### Your assignment
From the records below, output exactly the lines starting at the line with "Kezdőlap (283, 52)" and ending at the line with "[Back to top] (396, 1774)", both of them included, but no pictures.

Entries taken from a collection:

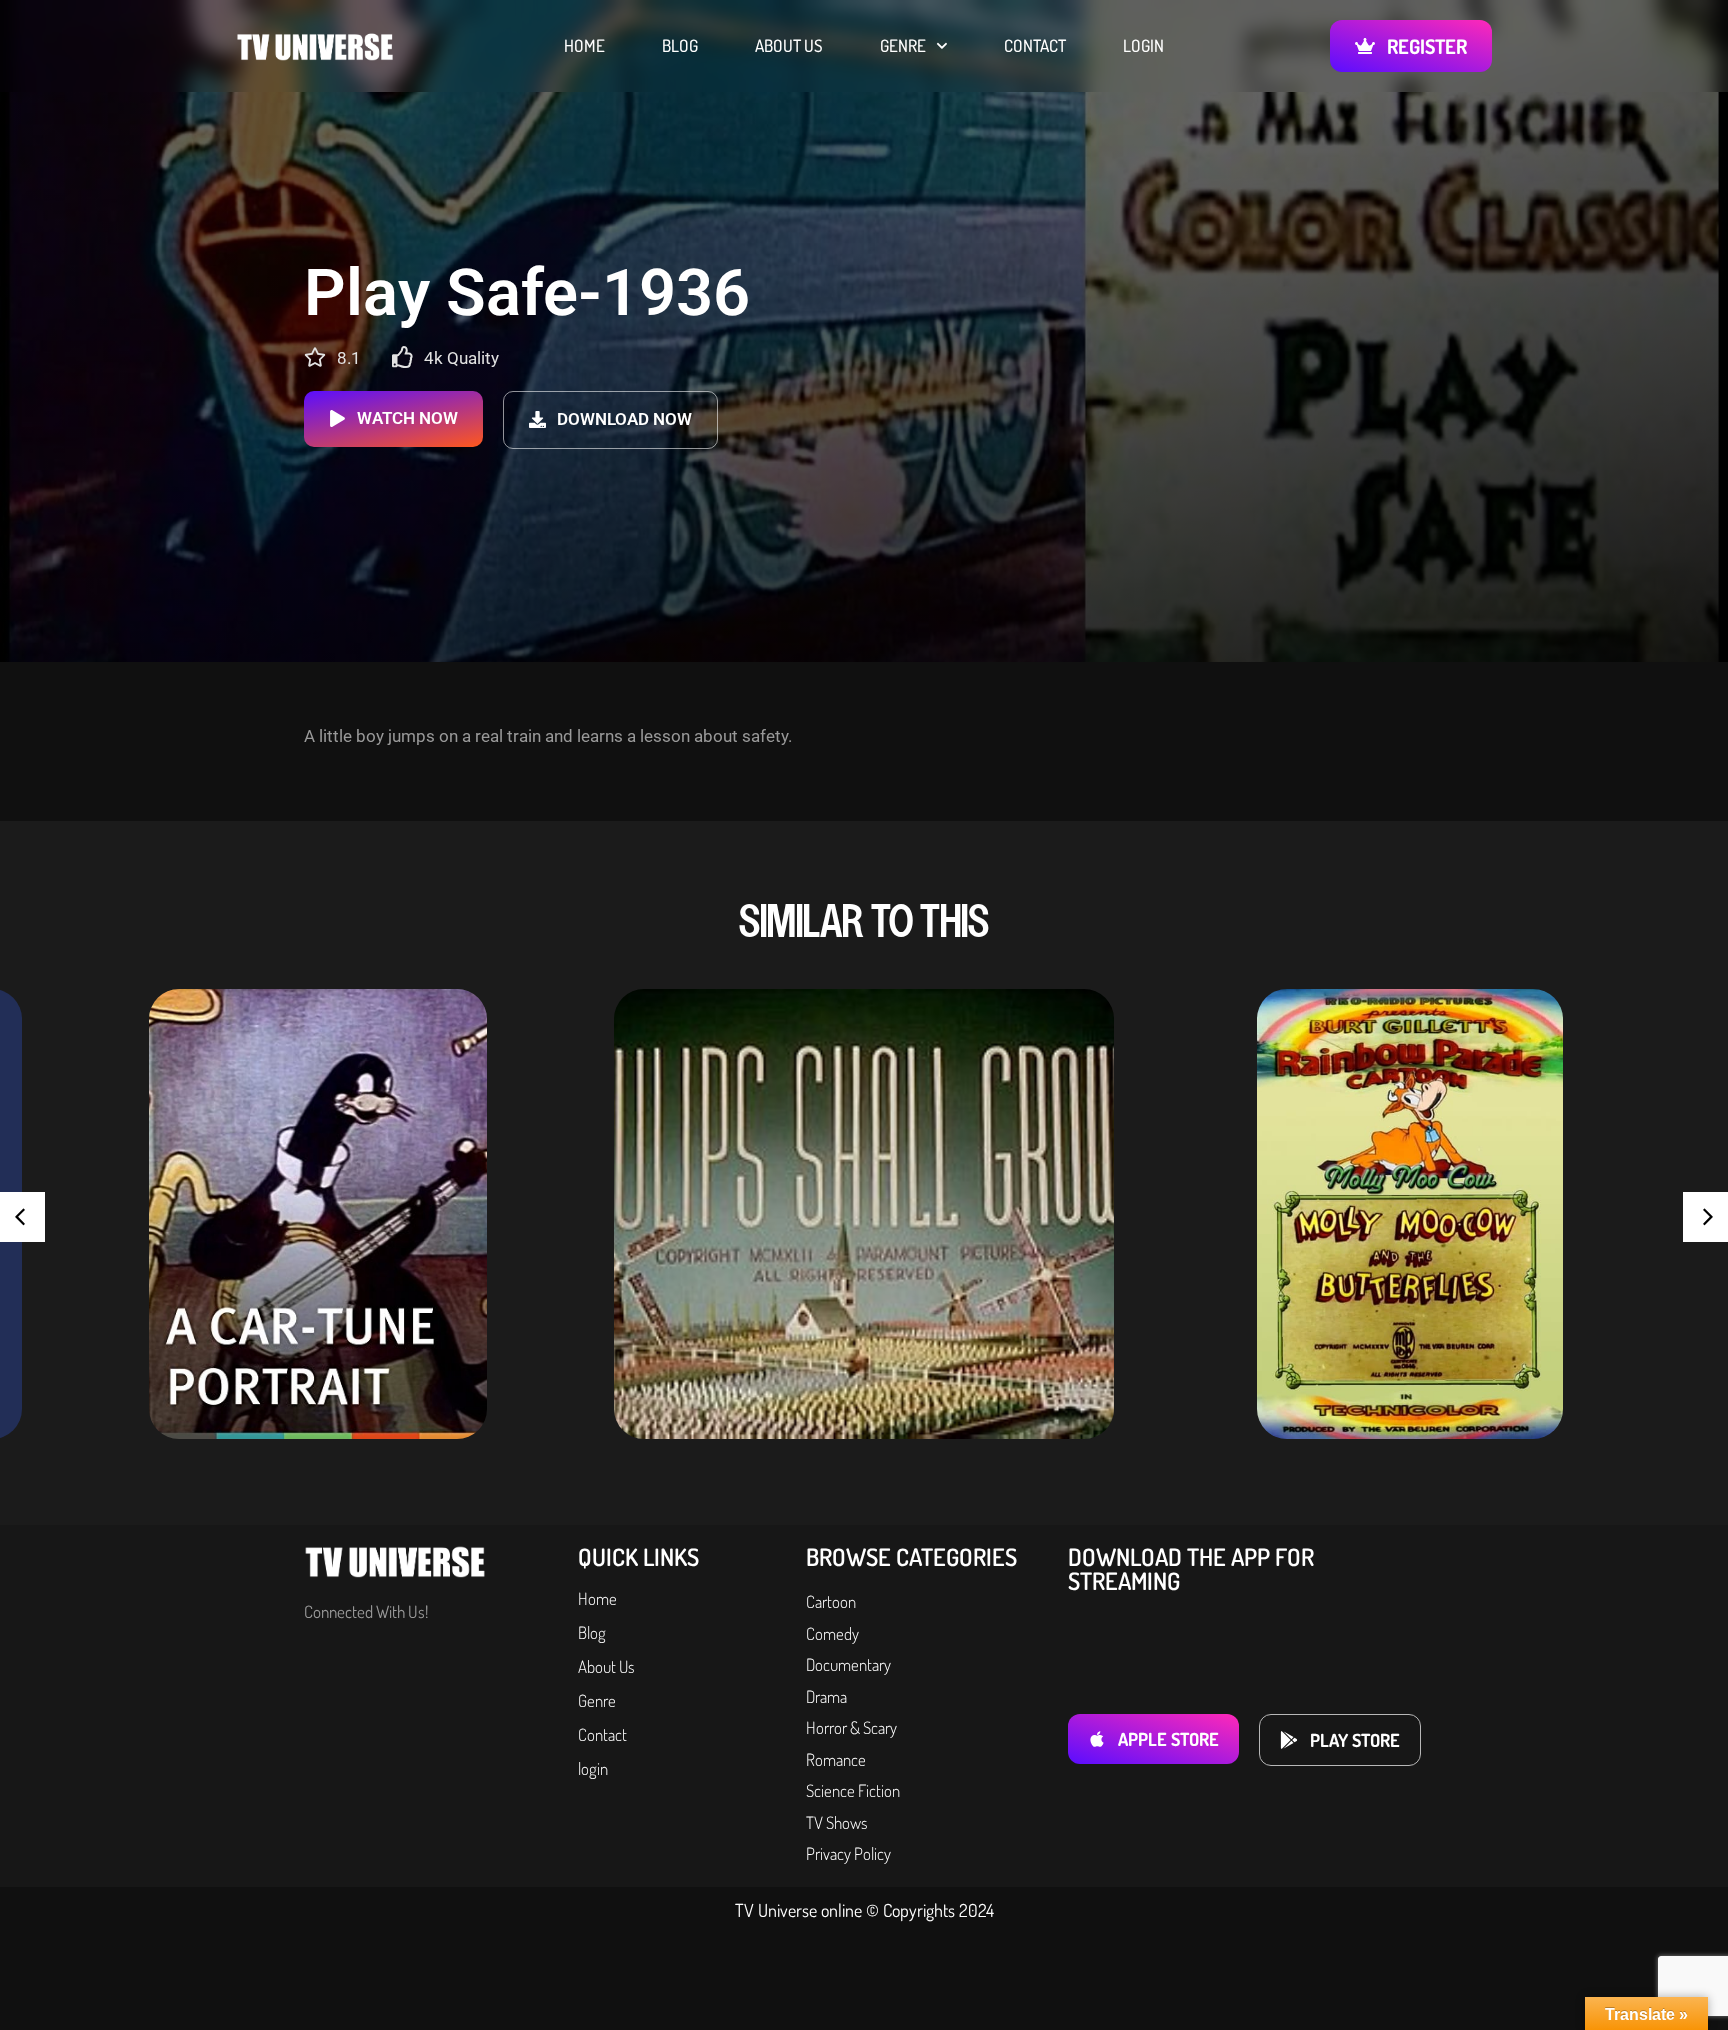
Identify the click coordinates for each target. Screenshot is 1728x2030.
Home (584, 46)
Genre (903, 46)
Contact (1035, 46)
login (1143, 46)
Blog (680, 46)
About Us (789, 46)
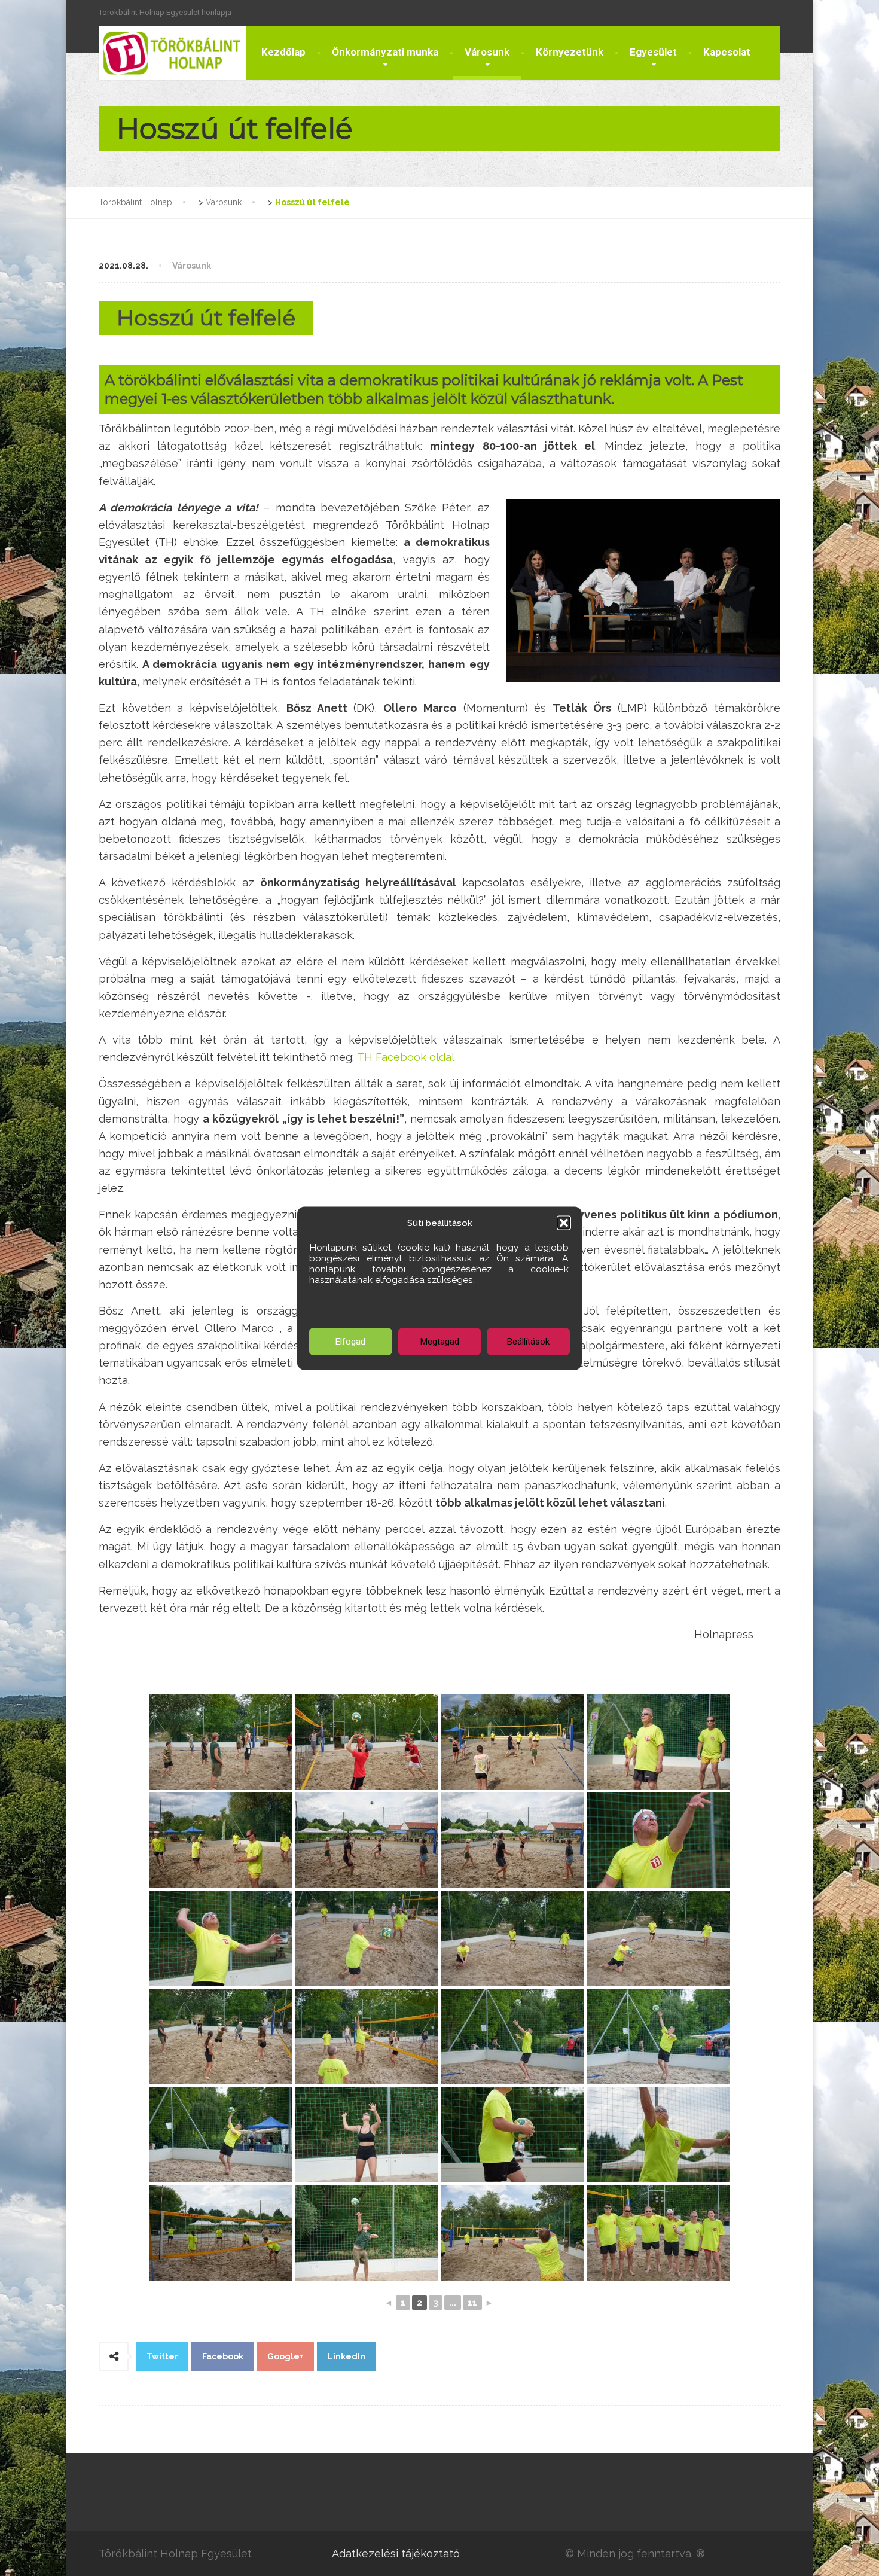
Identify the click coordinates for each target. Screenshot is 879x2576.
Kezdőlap (283, 52)
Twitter (162, 2356)
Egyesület (653, 52)
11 (472, 2302)
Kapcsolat (726, 52)
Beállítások (528, 1341)
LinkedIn (346, 2356)
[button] (564, 1222)
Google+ (285, 2356)
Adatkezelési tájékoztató (396, 2553)
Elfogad (350, 1341)
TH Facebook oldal (405, 1057)
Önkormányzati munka (385, 52)
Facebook (222, 2356)
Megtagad (439, 1341)
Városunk (487, 52)
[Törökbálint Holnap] (172, 53)
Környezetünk (569, 52)
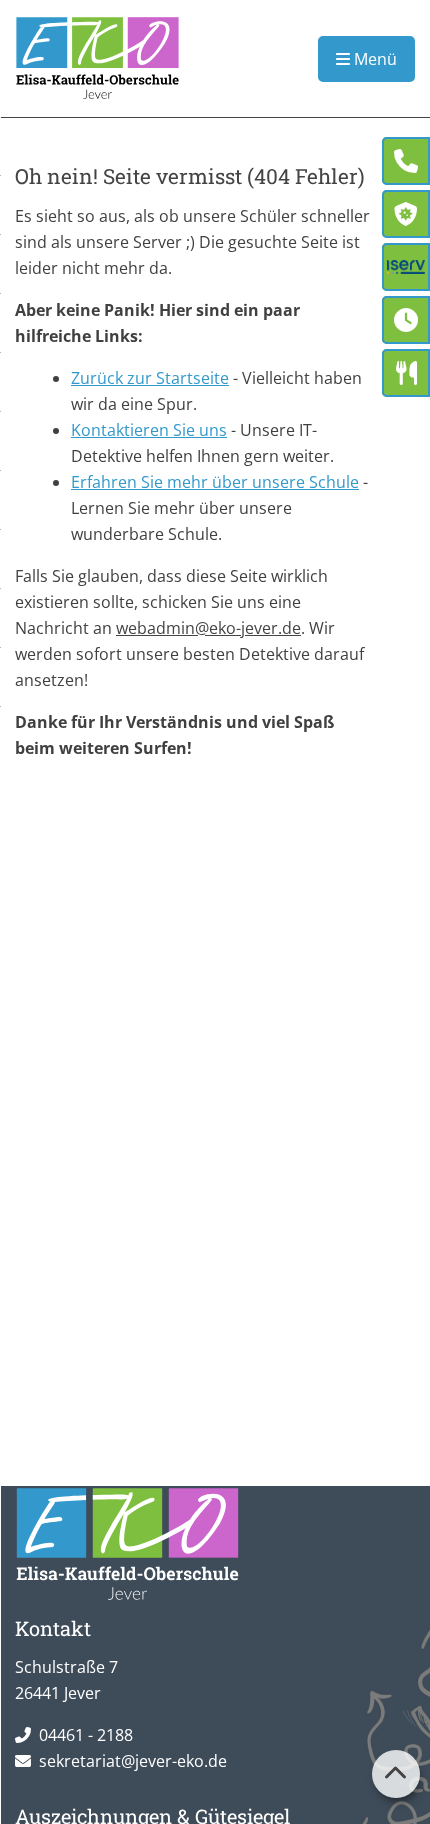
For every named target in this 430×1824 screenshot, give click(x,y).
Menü (373, 59)
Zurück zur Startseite (150, 378)
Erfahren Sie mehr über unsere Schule (215, 482)
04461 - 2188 (86, 1735)
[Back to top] (396, 1774)
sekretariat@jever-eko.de (133, 1761)
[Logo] (97, 58)
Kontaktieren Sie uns (149, 430)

### Problem solution
Kezdőlap (283, 52)
Twitter (162, 2356)
Egyesület (653, 52)
11 (472, 2302)
Kapcsolat (726, 52)
Beállítások (528, 1341)
LinkedIn (346, 2356)
[button] (564, 1222)
Google+ (285, 2356)
Adatkezelési tájékoztató (396, 2553)
Elfogad (350, 1341)
TH Facebook oldal (405, 1057)
Önkormányzati munka (385, 52)
Facebook (222, 2356)
Megtagad (439, 1341)
Városunk (487, 52)
[Törökbálint Holnap] (172, 53)
Környezetünk (569, 52)
For every named target in this 430×1824 screenshot, give click(x,y).
Menü (373, 59)
Zurück zur Startseite (150, 378)
Erfahren Sie mehr über unsere Schule (215, 482)
04461 - 2188 (86, 1735)
[Back to top] (396, 1774)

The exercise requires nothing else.